Image bit depth (8 or 16) inferred from max intensity.

Examples

>>> from phenotypic.data import load_synth_yeast_plate
>>> from phenotypic.util.image_metrics import ImageMetricsCalculator
>>> image = load_synth_yeast_plate()
>>> calc = ImageMetricsCalculator(image.detect_mat[:])
>>> noise = calc.compute_noise_metrics()
>>> print(f"SNR: {noise['snr']:.2f}")
SNR: ...
>>> contrast = calc.compute_contrast_metrics()
>>> print(f"RMS contrast: {contrast['rms_contrast']:.3f}")
RMS contrast: ...
static generate_interpretation(section: Literal['noise', 'contrast', 'structure', 'background'], metrics: dict[str, Any]) str[source]

Generate human-readable interpretation text.

Parameters:
  • section (Literal['noise', 'contrast', 'structure', 'background']) – Section name (“noise”, “contrast”, “structure”, “background”).

  • metrics (dict[str, Any]) – Computed metrics for the section.

Returns:

Interpretation text string.

Return type:

str

static generate_recommendations(noise: NoiseMetrics, contrast: ContrastMetrics, structure: StructureMetrics, background: BackgroundMetrics) list[str][source]

Generate actionable preprocessing recommendations.

Parameters:
  • noise (NoiseMetrics) – Noise metrics from compute_noise_metrics().

  • contrast (ContrastMetrics) – Contrast metrics from compute_contrast_metrics().

  • structure (StructureMetrics) – Structure metrics from compute_structure_metrics().

  • background (BackgroundMetrics) – Background metrics from compute_background_metrics().

Returns:

List of recommendation strings.

Return type:

list[str]

compute_all(structure_sigma: float = 1.5, ridge_scales: list[float] | None = None, ridge_method: Literal['meijering', 'frangi', 'hessian'] = 'meijering', background_sigma: float = 50.0, include_non_serializable: bool = False) dict[str, Any][source]

Compute all metrics and return comprehensive dict.

Parameters:
  • structure_sigma (float) – Sigma for structure tensor computation.

  • ridge_scales (list[float] | None) – Scales for ridge detection.

  • ridge_method (Literal['meijering', 'frangi', 'hessian']) – Ridge detection algorithm.

  • background_sigma (float) – Sigma for background estimation.

  • include_non_serializable (bool) – If False, removes numpy arrays from output.

Returns:

bit_depth, noise, contrast, structure, background, quality_scores, interpretations, recommendations.

Return type:

Dict with keys

compute_background_metrics(sigma: float = 50.0) BackgroundMetrics[source]

Compute background uniformity metrics.

Parameters:

sigma (float) – Sigma for background estimation (Gaussian smoothing).

Returns:

Dictionary with nonuniformity_ratio, mean_gradient, and background_estimate.

Return type:

BackgroundMetrics

compute_contrast_metrics() ContrastMetrics[source]

Compute contrast-related metrics (parameter-free).

Returns:

Dictionary with rms_contrast, michelson, dynamic_range, p1, and p99.

Return type:

ContrastMetrics

compute_local_contrast(img: np.ndarray | None = None, window_size: int = 15) np.ndarray[source]

Compute local Weber contrast map.

Parameters:
  • img (np.ndarray | None) – Input image array.

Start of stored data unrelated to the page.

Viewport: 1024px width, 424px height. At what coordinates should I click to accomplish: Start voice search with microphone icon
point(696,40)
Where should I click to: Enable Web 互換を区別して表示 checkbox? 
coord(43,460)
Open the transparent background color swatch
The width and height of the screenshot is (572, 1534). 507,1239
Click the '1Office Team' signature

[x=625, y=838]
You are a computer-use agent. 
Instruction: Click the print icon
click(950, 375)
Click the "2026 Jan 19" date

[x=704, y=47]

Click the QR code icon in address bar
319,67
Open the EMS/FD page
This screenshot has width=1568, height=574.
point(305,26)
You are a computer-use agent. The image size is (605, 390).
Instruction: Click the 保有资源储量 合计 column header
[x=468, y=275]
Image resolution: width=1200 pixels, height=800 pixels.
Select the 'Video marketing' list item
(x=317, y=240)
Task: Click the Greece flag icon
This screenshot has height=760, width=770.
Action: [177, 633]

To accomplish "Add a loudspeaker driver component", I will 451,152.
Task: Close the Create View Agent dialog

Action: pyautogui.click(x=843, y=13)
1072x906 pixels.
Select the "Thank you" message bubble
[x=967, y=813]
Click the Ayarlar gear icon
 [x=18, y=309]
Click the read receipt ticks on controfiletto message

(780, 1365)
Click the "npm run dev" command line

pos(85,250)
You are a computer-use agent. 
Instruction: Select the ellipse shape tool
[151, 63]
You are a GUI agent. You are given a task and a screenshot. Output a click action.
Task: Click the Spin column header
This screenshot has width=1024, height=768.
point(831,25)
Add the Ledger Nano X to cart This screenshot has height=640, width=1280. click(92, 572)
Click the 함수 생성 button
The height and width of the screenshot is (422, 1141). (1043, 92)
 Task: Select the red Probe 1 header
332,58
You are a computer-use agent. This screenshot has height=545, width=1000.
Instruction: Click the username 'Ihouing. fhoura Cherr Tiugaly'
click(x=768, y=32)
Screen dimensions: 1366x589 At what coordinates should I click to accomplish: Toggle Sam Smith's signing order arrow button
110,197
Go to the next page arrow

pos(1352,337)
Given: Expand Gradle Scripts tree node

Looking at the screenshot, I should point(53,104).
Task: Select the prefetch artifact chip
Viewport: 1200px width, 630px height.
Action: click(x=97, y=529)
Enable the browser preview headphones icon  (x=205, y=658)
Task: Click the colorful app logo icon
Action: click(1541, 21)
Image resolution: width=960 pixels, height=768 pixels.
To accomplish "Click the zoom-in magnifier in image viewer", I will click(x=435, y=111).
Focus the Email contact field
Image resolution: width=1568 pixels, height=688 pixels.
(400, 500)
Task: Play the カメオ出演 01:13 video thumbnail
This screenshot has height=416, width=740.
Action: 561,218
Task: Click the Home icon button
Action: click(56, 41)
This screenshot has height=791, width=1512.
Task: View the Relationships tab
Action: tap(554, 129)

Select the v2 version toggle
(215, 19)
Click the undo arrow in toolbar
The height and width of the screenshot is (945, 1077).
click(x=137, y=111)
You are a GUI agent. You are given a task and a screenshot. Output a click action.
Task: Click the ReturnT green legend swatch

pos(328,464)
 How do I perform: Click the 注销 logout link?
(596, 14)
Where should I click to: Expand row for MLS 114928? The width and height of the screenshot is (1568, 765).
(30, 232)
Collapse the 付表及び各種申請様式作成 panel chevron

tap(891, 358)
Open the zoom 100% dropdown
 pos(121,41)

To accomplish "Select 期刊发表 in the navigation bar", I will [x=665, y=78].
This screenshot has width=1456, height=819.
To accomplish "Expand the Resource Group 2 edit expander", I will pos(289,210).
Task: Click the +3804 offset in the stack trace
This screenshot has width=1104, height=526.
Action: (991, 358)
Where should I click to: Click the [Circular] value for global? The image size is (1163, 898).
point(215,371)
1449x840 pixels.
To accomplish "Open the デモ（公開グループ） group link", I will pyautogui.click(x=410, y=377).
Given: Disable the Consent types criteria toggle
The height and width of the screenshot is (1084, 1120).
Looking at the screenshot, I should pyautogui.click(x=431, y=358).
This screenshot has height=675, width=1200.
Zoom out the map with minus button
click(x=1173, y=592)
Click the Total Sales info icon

If None, uses the stored detection matrix.

  • window_size (int) – Size of local window.

Returns:

Local contrast map.

Return type:

np.ndarray

compute_local_variance(img: np.ndarray | None = None, window_size: int = 15) np.ndarray[source]

Compute local variance map.

Parameters:
  • img (np.ndarray | None) – Input image array. If None, uses the stored detection matrix.

  • window_size (int) – Size of local window.

Returns:

Local variance map.

Return type:

np.ndarray

compute_noise_metrics() NoiseMetrics[source]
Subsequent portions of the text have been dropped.